Ubisoft Responds to Questions About ‘Assassin’s Creed’ Yearly Franchise Fatigue

By | 4 years ago 

Assassin's Creed 4 No Multiplayer Naval Battles

Ubisoft’s American Revolution adventure Assassin’s Creed III has been out for six months now, which means that there’s only another six months to go until the release of its pirate adventure game Assassin’s Creed IV: Black Flag. The trailers that have been unveiled so far demonstrate some exciting new gameplay elements and a brand new setting that’s sure to excite people who love pirates (and who doesn’t?). With that in mind, however, there are a number of reasons to be sceptical about the direction in which the Assassin’s Creed franchise could be heading — particularly the issue of whether or not the series’ momentum is going to burnout.

In an interview with Xbox Magazine, creative director Jean Guesdon has responded to a question regarding whether or not players have grown weary of a new Assassin’s Creed game being trotted out every year.

“I think we have proven that this franchise is relevant, and that it has a long way to go. Our job as developers of this new opus is to surprise players and bringing fresh, different ideas, while at the same time ensuring that what makes AC such a standout franchise remains intact.

“With the scale and scope of the world we are building, the completely new setting, the new gameplay mechanics, and our new characters (both our hero and his supporting cast), we are definitely on track to get the job done and avoid fatigue altogether.”

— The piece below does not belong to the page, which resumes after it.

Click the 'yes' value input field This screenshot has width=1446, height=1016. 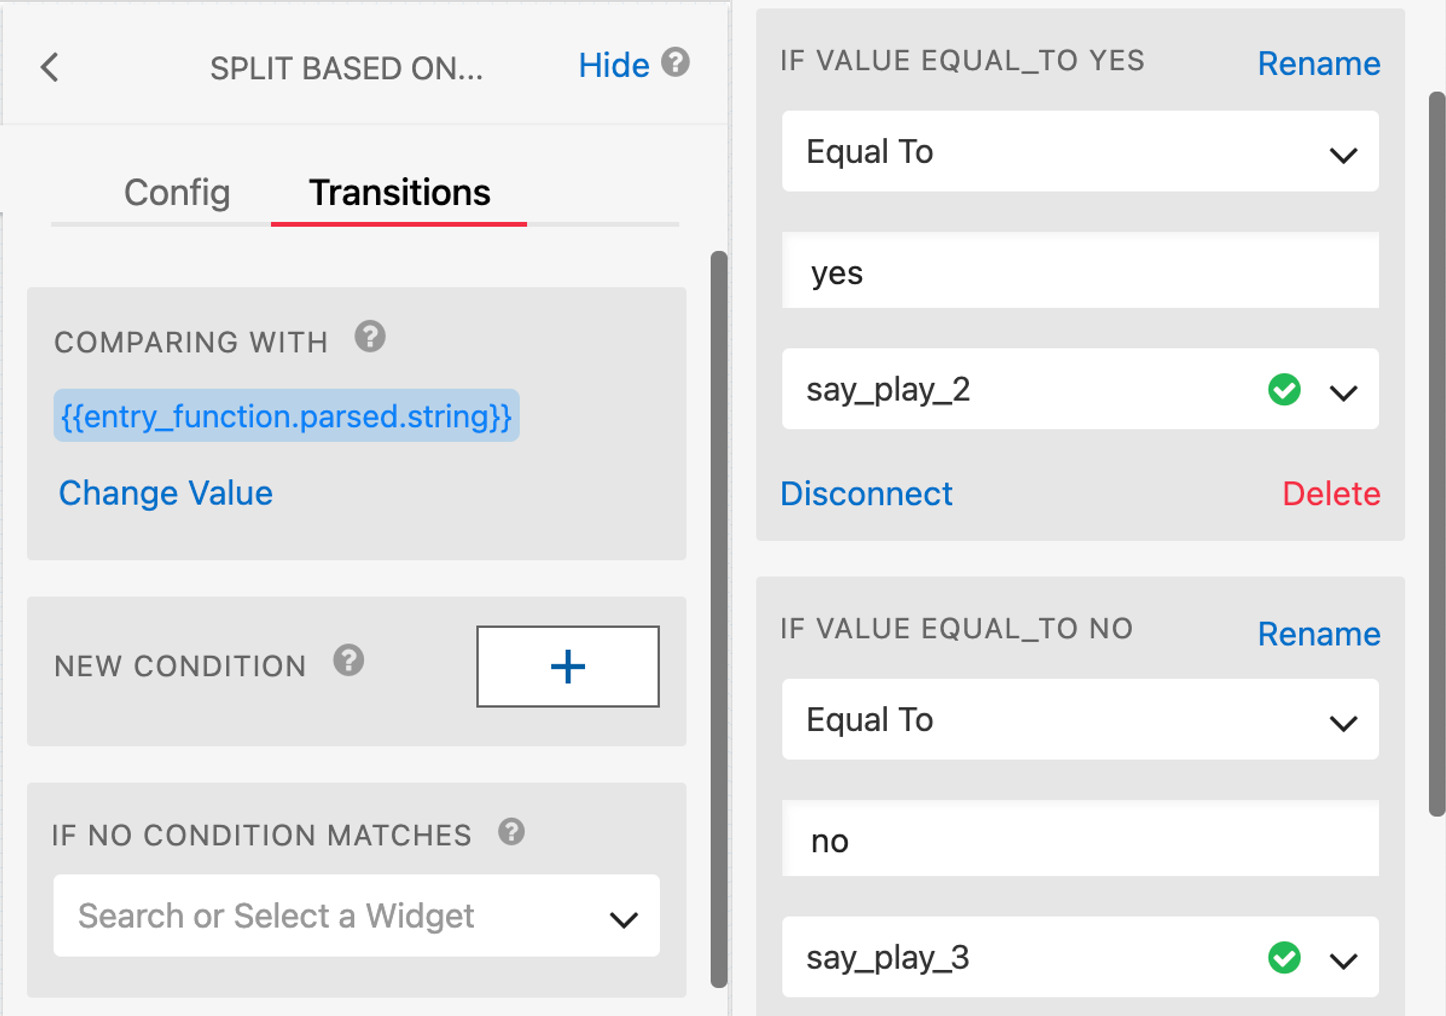pyautogui.click(x=1080, y=272)
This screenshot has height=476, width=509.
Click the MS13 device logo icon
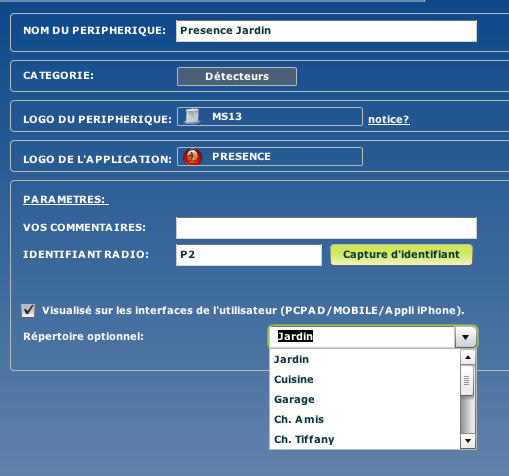192,117
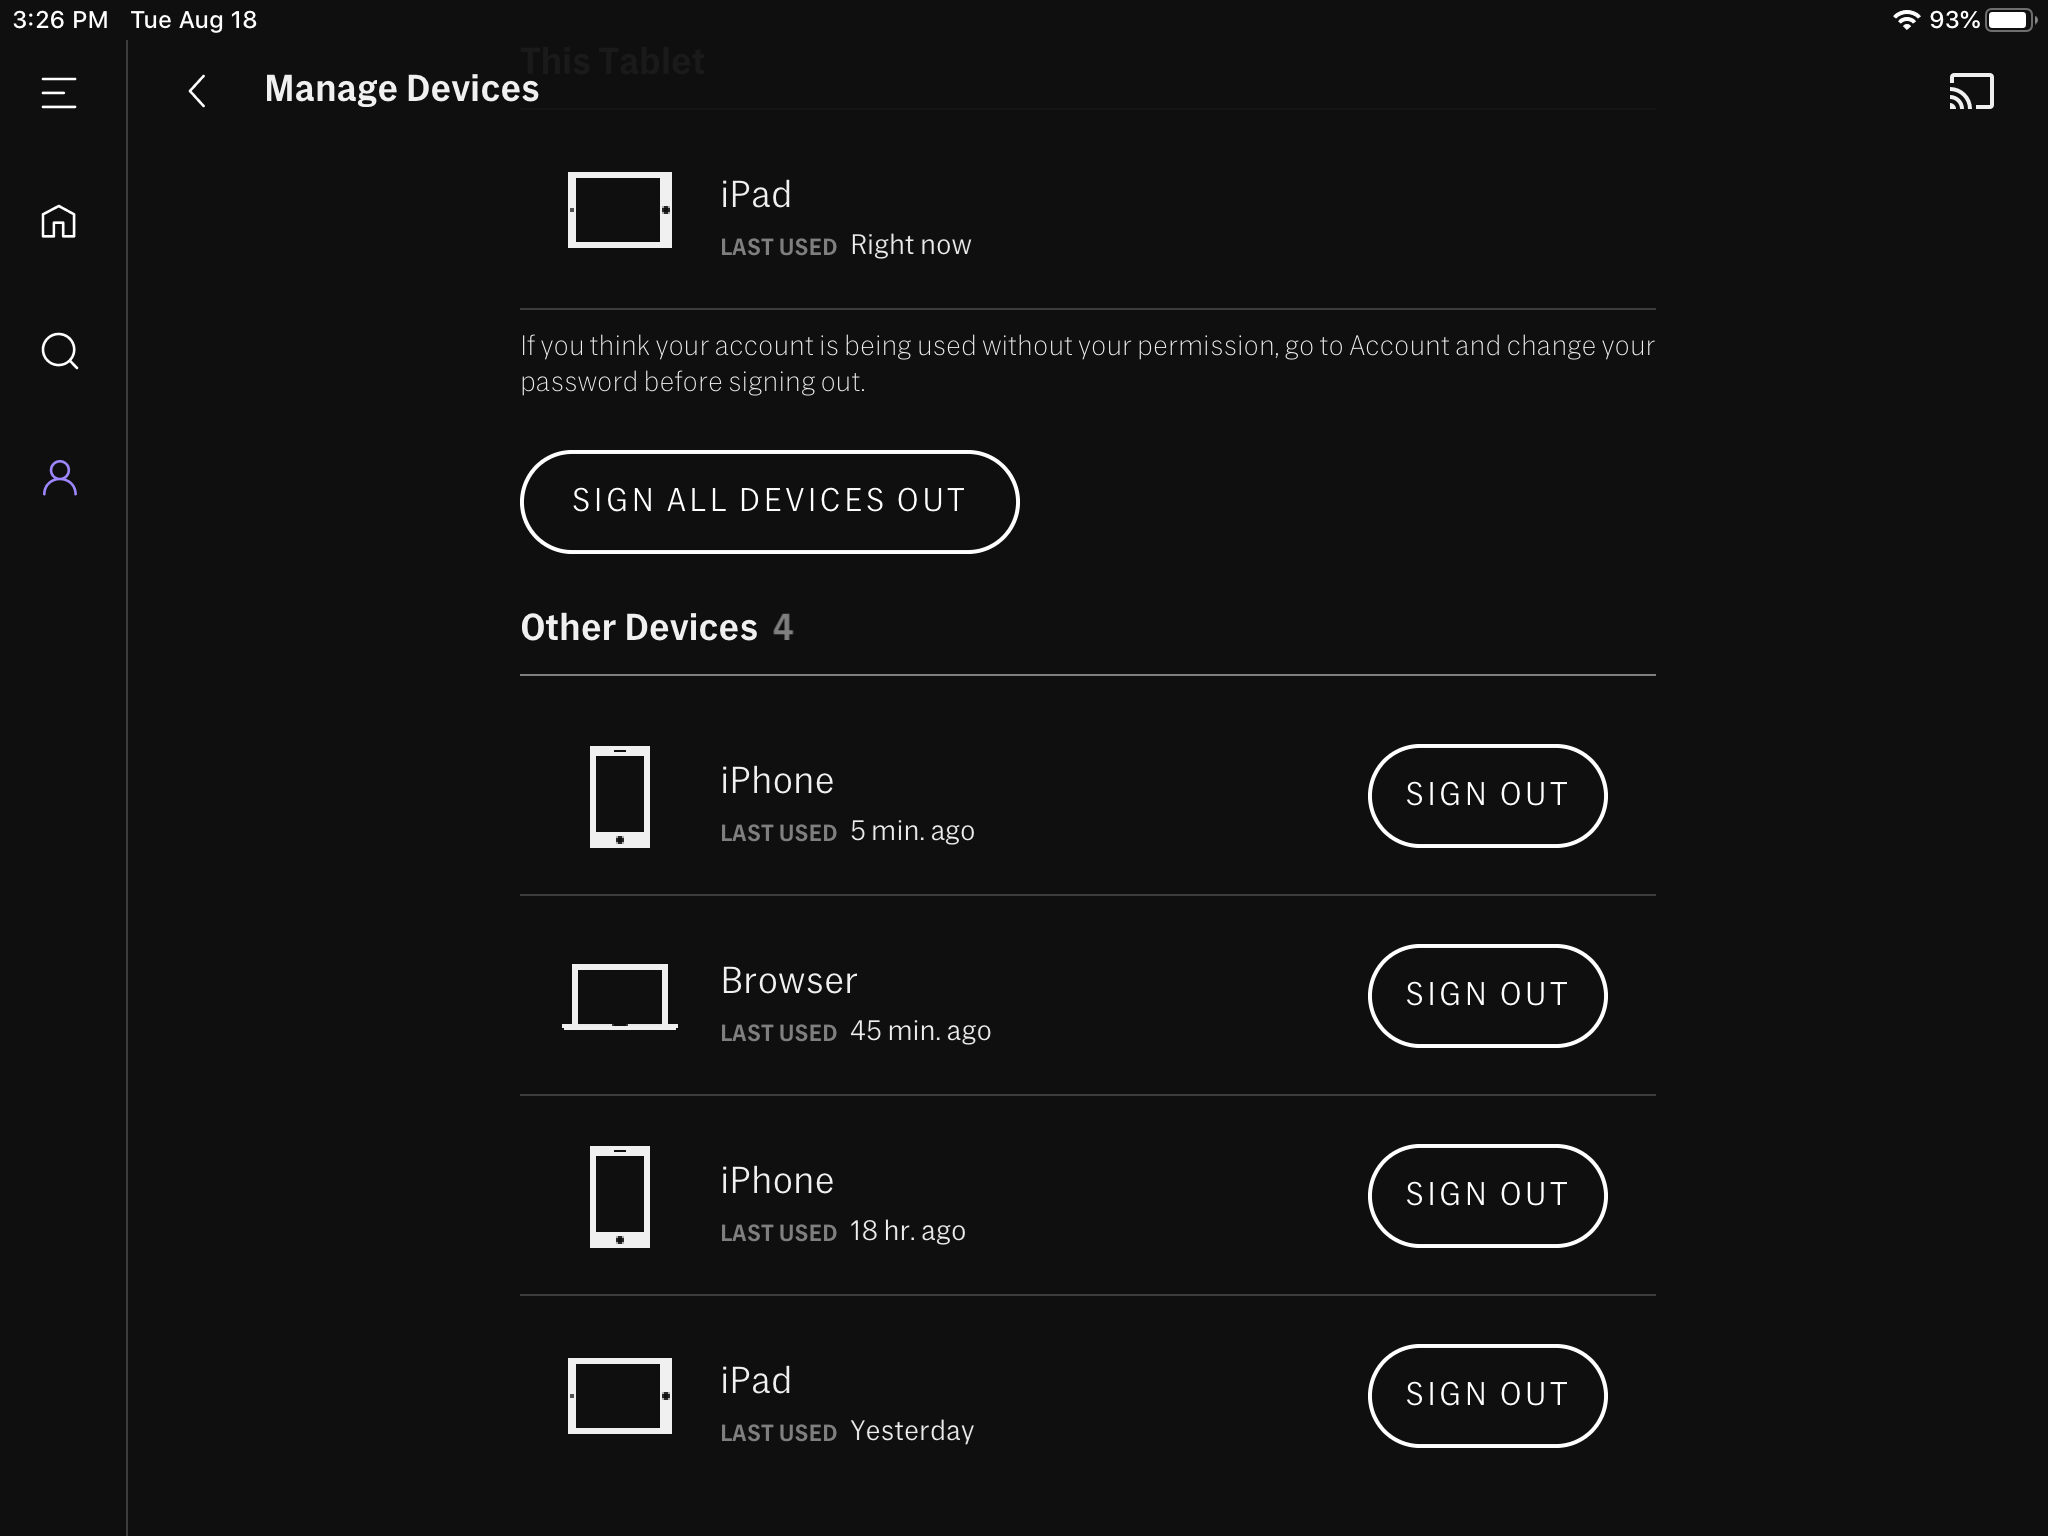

Guesdon’s response isn’t all that revealing, laden as it is with standard PR rhetoric, and it doesn’t even really answer the question of whether the studio is concerned about franchise fatigue. The series has, arguably, yet to repeat the dramatic improvements in gameplay and overall quality that were seen between Assassin’s Creed and Assassin’s Creed II, and a counterpart of fan fatigue is developer fatigue brought on by tight production schedules.

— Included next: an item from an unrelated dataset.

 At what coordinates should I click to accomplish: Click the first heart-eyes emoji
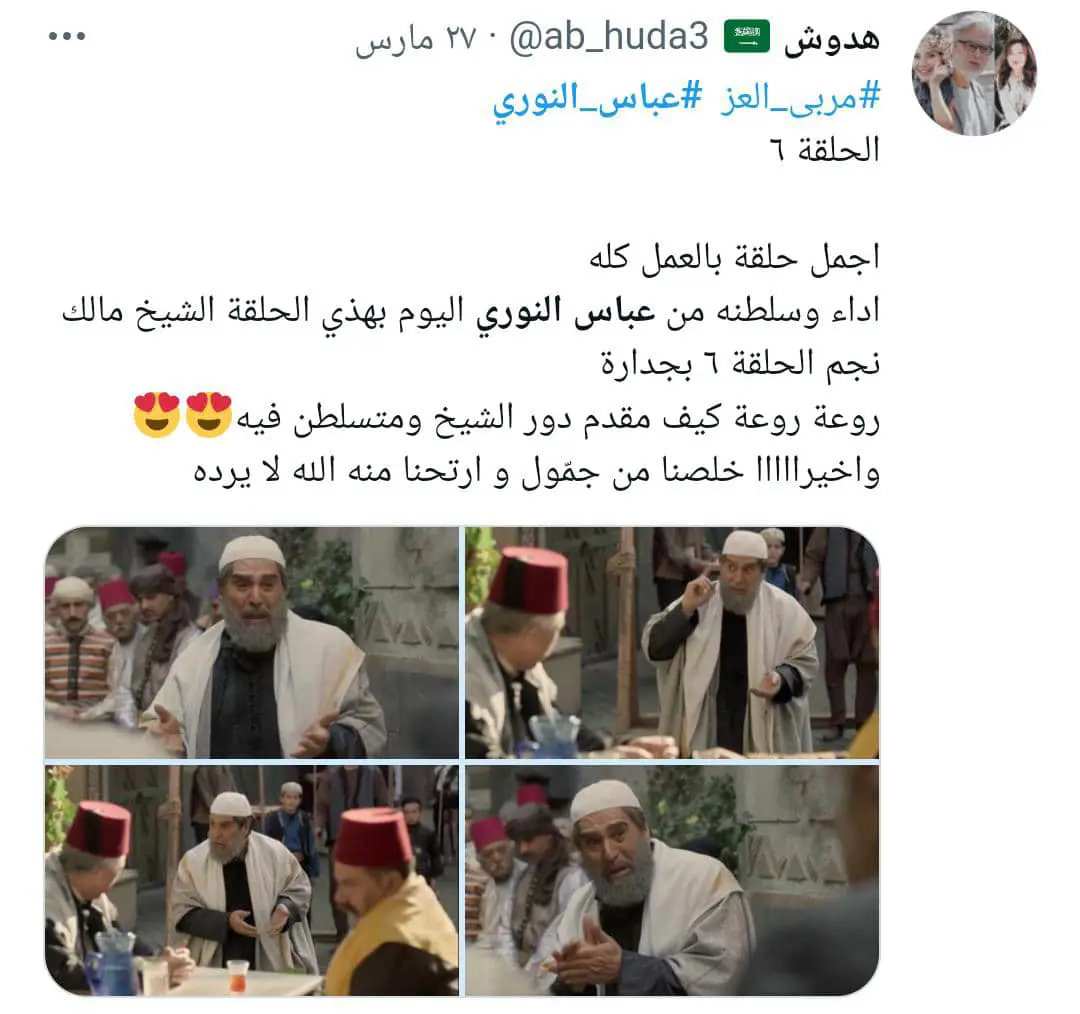pyautogui.click(x=209, y=415)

High seas adventures in Assassin's Creed IV: Black Flag

Of course, having a new game out every year doesn’t necessarily mean only a year of development time; Assassin’s Creed III was developed by a separate team for three years, alongside the releases of Assassin’s Creed II sequels Brotherhood and Revelations. Even so, Assassin’s Creed III still felt unfinished to a certain degree upon its release, with numerous glitches and gameplay elements that didn’t feel like they’d been fully realised.

Another issue that may have Assassin’s Creed fans feeling a little less enthusiastic about the next installment in the franchise, is the fact that the games seem to be getting further and further away from the central story of the Assassin brotherhood. In the first game, Altaïr was deeply entrenched in the Creed, to an almost religious degree. Even Ezio – who was shown discovering the existence of the Assassins in his late teens – spend his three games deeply involved with the Assassins, becoming a Master and finding new recruits to build up the brotherhood. But in Assassin’s Creed III, Connor Kenway was almost entirely cut off from the other contemporary Assassins, and the weapons and skills he gained felt more like a means to an end than an integral part of the story.

Edward Kenway in Assassin's Creed 4

Assassin’s Creed IV: Black Flag‘s protagonist, Edward Kenway, has been described in the marketing as “a pirate trained by assassins” rather than a straight-up Assassin, and Guesdon confirms that the character won’t really have much to do with the Creed beyond his training and abilities:

“Previous assassins have always been driven by a sense of duty or revenge, or sometimes even both. Edward’s motivations are purely selfish: he fights for glory. He has the skills of an Assassin, but he doesn’t use them for the Creed. He is, at heart, a pirate. And he’s not a “good” pirate like you see in children’s tales – he is a criminal with a taste for infamy.”

Guesdon does also mention that Kenway will find himself being forced to reconcile the two jarring philosophies of the Assassin’s Creed and his pirate lifestyle, but it’s unclear at this point how large a part the Assassins will play in the game, or even if Kenway will get around to much assassinating amidst all the looting, plundering and treasure-hunting.

Are you delighted to be getting a brand new Assassin’s Creed adventure every year, or are the annual releases making you wish for a break from the series?

Assassin’s Creed IV: Black Flag is set to sail onto Xbox 360, PS3, PS4, Wii U, and PC on October 29, 2013.